__DESCRIPTION OF THE TASK__. Would you please print exactly the lines that run from the one with "This screenshot has height=387, width=898." to the last line of the data, both included, without any pictures?

[Extracted records]
========================

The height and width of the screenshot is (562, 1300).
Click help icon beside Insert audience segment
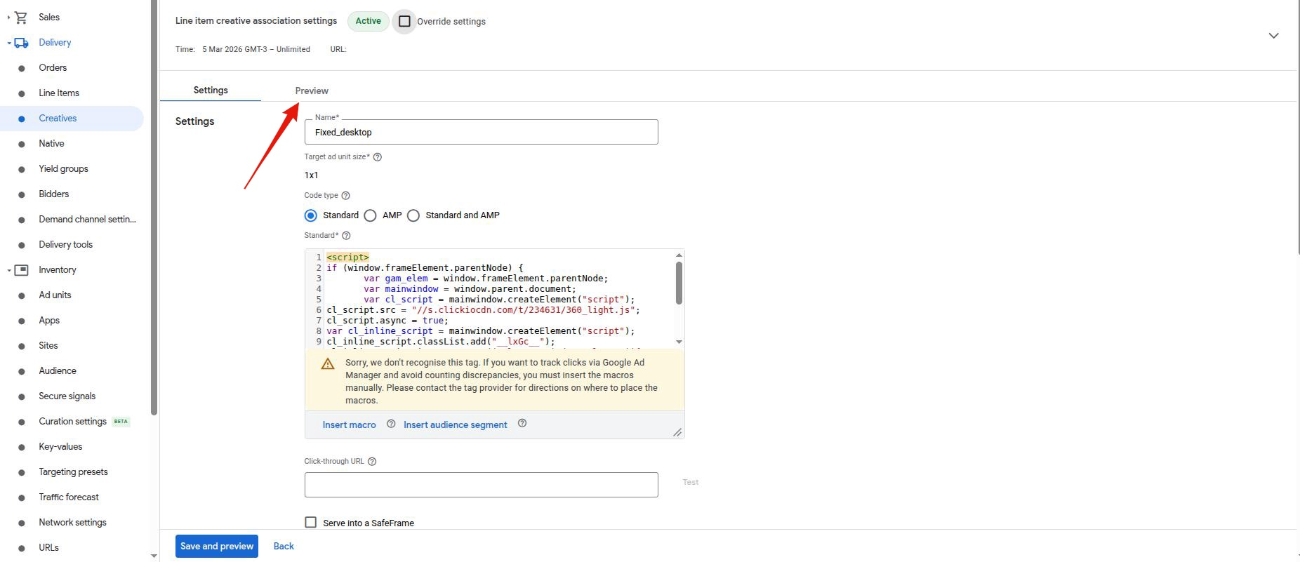pos(522,423)
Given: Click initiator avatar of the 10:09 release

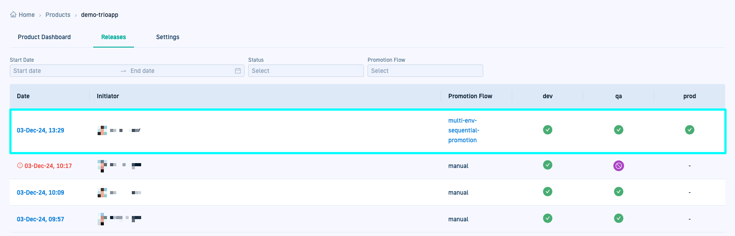Looking at the screenshot, I should tap(102, 192).
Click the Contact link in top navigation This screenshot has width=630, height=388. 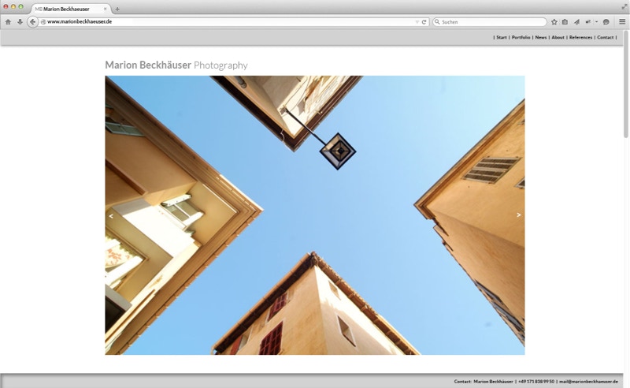pyautogui.click(x=605, y=37)
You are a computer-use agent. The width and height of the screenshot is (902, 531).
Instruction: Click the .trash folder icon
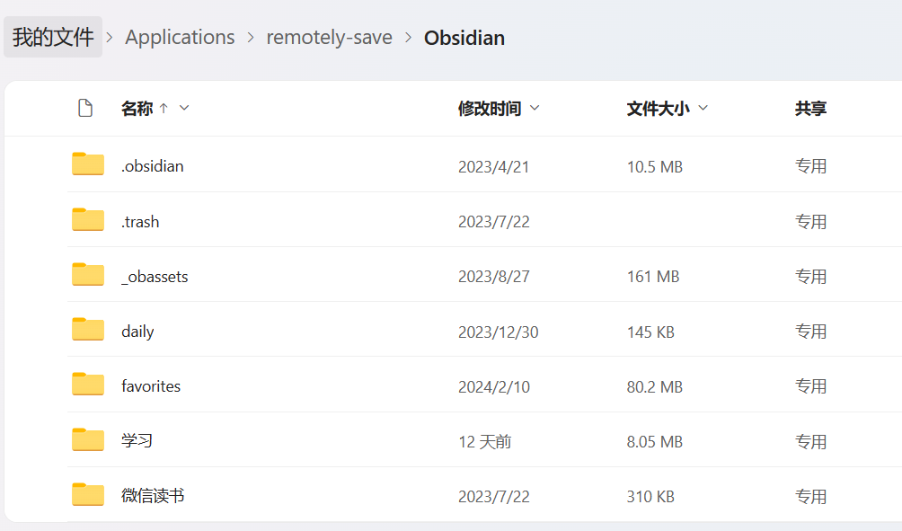pos(88,220)
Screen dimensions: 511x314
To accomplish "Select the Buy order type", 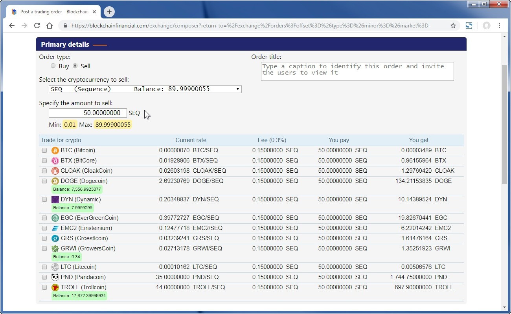I will tap(53, 66).
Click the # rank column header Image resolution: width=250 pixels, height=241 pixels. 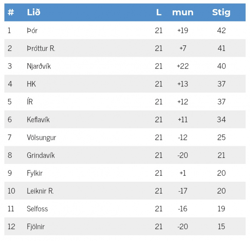click(x=11, y=12)
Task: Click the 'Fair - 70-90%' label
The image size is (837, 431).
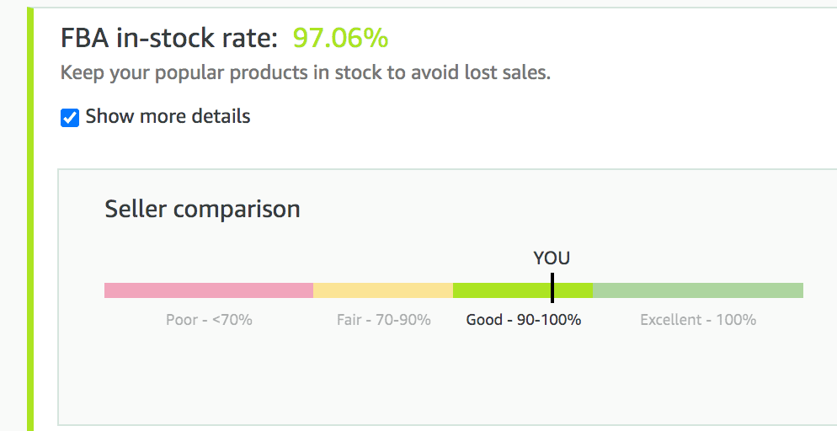Action: (x=383, y=320)
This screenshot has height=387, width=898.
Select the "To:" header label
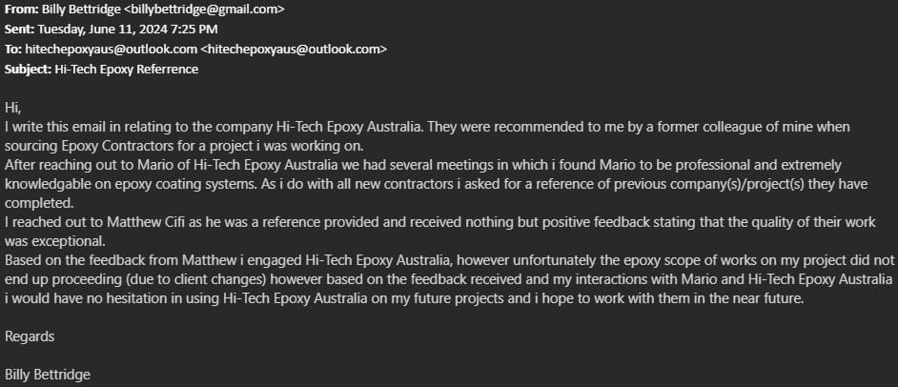click(x=13, y=49)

========================

__RESULT OF THE TASK__.
This screenshot has height=387, width=898.
Select the "To:" header label
click(x=13, y=49)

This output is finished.